Carè Alto: verso la cima
Per salire abbiamo scelto la direttissima, la Cerana: la più veloce e anche la più affascinante, a detta di molti. Di sicuro la più variegata, di certo in questa ascesa non ci si annoia! Qui non troverete spiegazioni tecniche (per questo ci sono i rifugisti e le guide), ma il mio racconto di quella che per me è stata una giornata indimenticabile.
L’avvicinamento per cominciare ad arrampicare è di circa due ore. Si comincia sul sentiero che parte dal rifugio e poi si prosegue calpestando le prime lingue di neve. Appena ha cominciato ad essercene abbastanza, nella Vedretta di Conca, abbiamo indossato i ramponi e la picozza. Ed ecco l’attacco della via, segnata da un grosso bollo rosso sulla roccia.
Una prima parte di arrampicata, con qualche tratto esposto, ed ecco la bocca del Cannone (2827 metri). Il percorso è stato recentemente riattrezzato dalle guide alpine, con chiodi e qualche cordone. Il luogo prende il nome dal cannone della Prima Guerra Mondiale che è stato ritrovato e lasciato lì a testimonianza di una delle pagine più buie della storia moderna.
Ed eccola là la croce, sempre più vicina. Io ero concentrata sul percorso e non mi sono resa conto di quanto fosse ormai a portata di mano. Ma, come dice chi in montagna ci va sempre, la cime la porti a casa quando sei tornata alla macchina.

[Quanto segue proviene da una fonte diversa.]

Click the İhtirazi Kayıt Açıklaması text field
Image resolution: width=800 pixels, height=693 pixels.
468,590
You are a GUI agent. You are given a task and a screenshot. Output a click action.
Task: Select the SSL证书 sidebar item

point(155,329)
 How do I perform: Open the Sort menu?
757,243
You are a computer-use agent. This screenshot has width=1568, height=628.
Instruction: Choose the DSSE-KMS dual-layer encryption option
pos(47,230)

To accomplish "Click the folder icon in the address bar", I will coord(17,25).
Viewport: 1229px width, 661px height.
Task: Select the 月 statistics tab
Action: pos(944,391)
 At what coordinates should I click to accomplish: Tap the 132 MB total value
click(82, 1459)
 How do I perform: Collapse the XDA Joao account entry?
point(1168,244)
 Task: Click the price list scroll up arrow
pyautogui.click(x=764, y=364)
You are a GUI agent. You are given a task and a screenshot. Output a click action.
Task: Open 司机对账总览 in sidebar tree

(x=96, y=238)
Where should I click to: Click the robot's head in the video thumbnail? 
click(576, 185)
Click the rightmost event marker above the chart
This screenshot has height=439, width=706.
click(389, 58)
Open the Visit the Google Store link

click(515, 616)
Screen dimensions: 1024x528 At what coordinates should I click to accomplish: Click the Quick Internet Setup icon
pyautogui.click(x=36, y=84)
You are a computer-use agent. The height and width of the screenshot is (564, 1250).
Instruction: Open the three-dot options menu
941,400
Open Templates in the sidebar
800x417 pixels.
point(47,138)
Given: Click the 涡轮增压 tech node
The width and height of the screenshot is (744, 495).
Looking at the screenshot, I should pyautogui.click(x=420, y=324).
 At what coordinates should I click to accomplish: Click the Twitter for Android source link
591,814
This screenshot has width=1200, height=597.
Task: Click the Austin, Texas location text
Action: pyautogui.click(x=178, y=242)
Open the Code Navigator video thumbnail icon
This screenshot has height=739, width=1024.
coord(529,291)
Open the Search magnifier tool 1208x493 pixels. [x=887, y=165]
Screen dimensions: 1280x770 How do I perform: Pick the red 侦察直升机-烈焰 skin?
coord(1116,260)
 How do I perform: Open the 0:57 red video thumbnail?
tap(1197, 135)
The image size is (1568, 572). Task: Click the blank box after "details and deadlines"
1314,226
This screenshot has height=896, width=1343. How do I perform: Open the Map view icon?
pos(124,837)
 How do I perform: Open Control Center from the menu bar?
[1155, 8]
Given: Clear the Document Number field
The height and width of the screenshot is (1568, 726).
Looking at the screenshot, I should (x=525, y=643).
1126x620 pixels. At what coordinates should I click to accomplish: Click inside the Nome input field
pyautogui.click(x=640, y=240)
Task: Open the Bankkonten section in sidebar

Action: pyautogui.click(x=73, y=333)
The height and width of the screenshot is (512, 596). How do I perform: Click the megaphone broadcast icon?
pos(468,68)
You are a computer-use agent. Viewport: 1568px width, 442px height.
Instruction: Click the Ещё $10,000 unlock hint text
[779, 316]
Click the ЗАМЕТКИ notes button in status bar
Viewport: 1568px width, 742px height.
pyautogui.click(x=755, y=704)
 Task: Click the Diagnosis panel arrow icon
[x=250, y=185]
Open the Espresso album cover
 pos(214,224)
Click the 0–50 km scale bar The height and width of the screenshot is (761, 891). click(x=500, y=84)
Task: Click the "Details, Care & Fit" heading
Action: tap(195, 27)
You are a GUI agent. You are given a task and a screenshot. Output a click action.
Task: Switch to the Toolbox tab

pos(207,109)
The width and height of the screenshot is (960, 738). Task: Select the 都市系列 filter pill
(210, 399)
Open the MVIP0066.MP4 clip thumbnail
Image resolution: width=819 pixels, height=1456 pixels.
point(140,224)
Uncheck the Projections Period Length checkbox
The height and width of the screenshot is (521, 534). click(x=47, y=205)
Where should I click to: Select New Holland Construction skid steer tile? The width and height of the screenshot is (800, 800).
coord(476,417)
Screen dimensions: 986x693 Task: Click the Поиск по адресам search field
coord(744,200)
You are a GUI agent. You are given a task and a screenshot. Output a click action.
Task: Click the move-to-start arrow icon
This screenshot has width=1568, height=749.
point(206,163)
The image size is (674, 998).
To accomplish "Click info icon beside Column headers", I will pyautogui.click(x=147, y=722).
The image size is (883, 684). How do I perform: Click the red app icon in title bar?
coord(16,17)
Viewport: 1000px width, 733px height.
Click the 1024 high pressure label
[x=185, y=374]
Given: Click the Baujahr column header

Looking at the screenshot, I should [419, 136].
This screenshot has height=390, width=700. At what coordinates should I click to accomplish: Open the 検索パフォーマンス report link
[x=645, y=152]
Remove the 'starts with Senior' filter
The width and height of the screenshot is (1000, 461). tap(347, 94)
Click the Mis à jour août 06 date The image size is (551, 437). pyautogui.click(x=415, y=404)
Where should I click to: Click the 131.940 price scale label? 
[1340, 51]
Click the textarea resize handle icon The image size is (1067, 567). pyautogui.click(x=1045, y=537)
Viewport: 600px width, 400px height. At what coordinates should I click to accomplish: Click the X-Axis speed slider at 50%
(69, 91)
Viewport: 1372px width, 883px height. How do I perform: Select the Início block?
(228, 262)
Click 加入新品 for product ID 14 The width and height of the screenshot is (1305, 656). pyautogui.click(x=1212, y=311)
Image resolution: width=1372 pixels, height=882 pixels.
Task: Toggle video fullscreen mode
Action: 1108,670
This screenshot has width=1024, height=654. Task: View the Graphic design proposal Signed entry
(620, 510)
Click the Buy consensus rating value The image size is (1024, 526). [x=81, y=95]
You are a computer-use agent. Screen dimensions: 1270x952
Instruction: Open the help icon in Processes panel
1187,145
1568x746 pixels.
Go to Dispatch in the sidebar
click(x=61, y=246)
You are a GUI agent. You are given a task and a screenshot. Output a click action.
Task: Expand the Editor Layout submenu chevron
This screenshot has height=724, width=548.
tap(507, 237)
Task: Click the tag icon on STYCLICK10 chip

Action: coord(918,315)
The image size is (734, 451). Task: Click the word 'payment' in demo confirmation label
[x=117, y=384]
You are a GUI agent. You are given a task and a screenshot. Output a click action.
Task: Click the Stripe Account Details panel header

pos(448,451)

Questo l’ultimo tratto dell’ascesa, prima sulla neve ed infine su roccia. La vetta si raggiunge per una paretina con una bella fessura che facilita il passaggio.
Concedetemi questa foto in posa, che non so se mi capiterà un’altra volta di salire quassù!
Siamo stati lì accanto alla croce per un’oretta. Abbiamo mangiato un bel panino con lo speck, per riprendere un po’ le energie, e poi abbiamo contemplato a lungo il panorama attorno a noi, compreso il lago di Bissinia e la Val di Fumo qui alle mie spalle. Condizioni meteo eccezionali: caldo, tanto da rimanere lassù con le maniche corte alle 10 del mattino; zero vento e visibilità perfetta perchè il cielo era terso e con rare nuvole.
Siamo scesi per la via normale, sulla cresta nord-ovest e poi percorrendo il ghiacciaio. La prima parte ancora in cresta, poi un passaggio esposto per aggirare uno spigolo e calata in corda di una trentina di metri sulla neve. Ancora un’oretta di traversata sul ghiacciaio e poi un paio d’ore per tornare al rifugio. Impegnativo il rientro alla macchina, con un dislivello negativo di 2400 metri circa, oltre a quelli percorsi al mattino!
Importante: non avventuratevi qui se non avete con voi qualcuno di esperto, che sappia orientarsi, ma soprattutto usare l’attrezzatura necessaria: corda da 60 metri, ramponi, piccozza e caschetto. Potete sempre chiedere a Gianni del Rifugio Carè Alto un contatto per prenotare un’uscita con una guida alpina, la migliore scelta possibile per vivere questa esperienza in serenità e sicurezza.
Commento finale: è stata un’esperienza faticosa, ma bellissima, che porterò sempre nella mia mente e nel mio cuore. Per me funziona sempre meglio non sapere cosa mi aspetta: avessi saputo di certi passaggi forse non sarei salita. Invece, mantenendo alta la concentrazione e seguendo passo a passo chi mi indicava la via, sono andata avanti tranquilla e serena.
La prossima avventura? Chi lo sa… la lista dei posti belli in Trentino Alto Adige continua ad allungarsi!